Vincent Carroll and the Denver Post just don’t get it. In an October 15 editorial, the Post criticizes Denver Living Streets, the City and County of Denver’s new policy initiative based on Complete Streets principles that provides a balance in how we use our public rights-of-way throughout the city.
The editorial, which you can read here, agrees with most of the arguments in favor of the Living Streets initiative. The editorial correctly points out that “…much good could come from re-imagining how we structure our streets and roads, bike paths and transit systems to make them more pedestrian-friendly…” and that “…our reliance on the automobile has disadvantages aplenty. Though cars have become more fuel-efficient and cleaner, millions of vehicle trips per day have an enormous environmental and societal impact. The obesity epidemic and its mushrooming medical costs show us that our communities ought to be more walkable. Major roads lined with big-box stores, chain restaurants and parking lots aren’t pleasing to the eye.”
Nevertheless, the Post challenges the Living Streets initiative because it would allow for vehicle lanes to be reduced or converted to other transportation uses. Thus, according to the Post‘s reasoning, any pro-bike/ped/transit policy that could conceptually increase automobile traffic congestion or inconvenience motorists is an ill-conceived policy. Basically, the Post‘s editorial position boils down to: we’re all for fixing the problem as long as the solution doesn’t affect what’s causing the problem. The philosophy of “automobiles first, everything else second” is what has gotten us into this mess in the first place. We’ve spent the last six decades inconveniencing (to put it kindly) bikes, pedestrians, and transit within our public realm. If the city’s new policy of providing a balanced approach to the function and design of our streets occasionally results in an inconvenienced motorist, so be it. In fact, some inconvenience for motorists is exactly what we need to begin changing the dysfunctional behaviors that have resulted from the mindset that the only way to get around town is by private motorcar. Denver Living Streets doesn’t aim to just better organize our streets; it seeks to fundamentally alter our attitudes about our built environment and how we choose to transport ourselves within it. To do anything less than that is to maintain the status quo, and the automobile-fixated status quo is unhealthy, inefficient, inequitable, and unsustainable.

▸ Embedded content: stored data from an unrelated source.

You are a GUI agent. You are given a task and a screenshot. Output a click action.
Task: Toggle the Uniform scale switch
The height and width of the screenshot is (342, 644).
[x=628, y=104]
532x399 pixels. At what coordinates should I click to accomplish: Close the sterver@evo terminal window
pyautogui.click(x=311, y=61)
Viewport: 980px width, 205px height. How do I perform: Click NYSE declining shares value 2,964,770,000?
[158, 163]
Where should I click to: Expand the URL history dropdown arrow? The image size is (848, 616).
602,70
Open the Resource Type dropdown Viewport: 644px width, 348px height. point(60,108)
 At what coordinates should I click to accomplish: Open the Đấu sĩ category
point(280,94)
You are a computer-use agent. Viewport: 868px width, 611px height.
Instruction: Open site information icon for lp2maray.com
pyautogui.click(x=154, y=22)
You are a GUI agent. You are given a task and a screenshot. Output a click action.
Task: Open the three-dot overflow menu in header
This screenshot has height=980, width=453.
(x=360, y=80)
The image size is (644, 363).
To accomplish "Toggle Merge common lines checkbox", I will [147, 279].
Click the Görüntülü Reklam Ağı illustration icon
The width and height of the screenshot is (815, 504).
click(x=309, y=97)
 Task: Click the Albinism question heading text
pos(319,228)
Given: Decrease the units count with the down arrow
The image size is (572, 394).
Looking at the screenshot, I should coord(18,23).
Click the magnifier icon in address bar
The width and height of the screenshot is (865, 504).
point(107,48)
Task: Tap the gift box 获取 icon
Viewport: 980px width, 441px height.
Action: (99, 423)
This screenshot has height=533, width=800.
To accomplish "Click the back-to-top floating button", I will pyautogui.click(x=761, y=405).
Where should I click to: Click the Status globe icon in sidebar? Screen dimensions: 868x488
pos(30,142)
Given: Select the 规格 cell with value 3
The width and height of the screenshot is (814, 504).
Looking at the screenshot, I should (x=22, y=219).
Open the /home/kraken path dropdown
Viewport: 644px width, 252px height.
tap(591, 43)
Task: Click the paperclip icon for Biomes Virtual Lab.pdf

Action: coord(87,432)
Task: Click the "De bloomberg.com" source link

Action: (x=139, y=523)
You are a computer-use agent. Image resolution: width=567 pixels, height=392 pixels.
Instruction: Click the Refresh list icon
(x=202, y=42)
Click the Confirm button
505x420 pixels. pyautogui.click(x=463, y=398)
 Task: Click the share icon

As part of its rationale, the Post states that “…Denver already has been constructed as a sprawling city over a large geographic area and that the overwhelming majority of us get around in cars.” Not only does the Post rely on faulty logic by citing automobile dependency as the reason for not solving automobile dependency, it doesn’t even get its premise right. Denver is sprawly in places except for the big chunk of the city that isn’t, such as the dozens of mixed-use, walkable, center city neighborhoods built originally around streetcar stops that are (not coincidentally) some of the most desirable places in the city to live. And, while a lot of people do use cars to get around, a full one-third of the population doesn’t even own a car and 20% of car owners don’t drive to work.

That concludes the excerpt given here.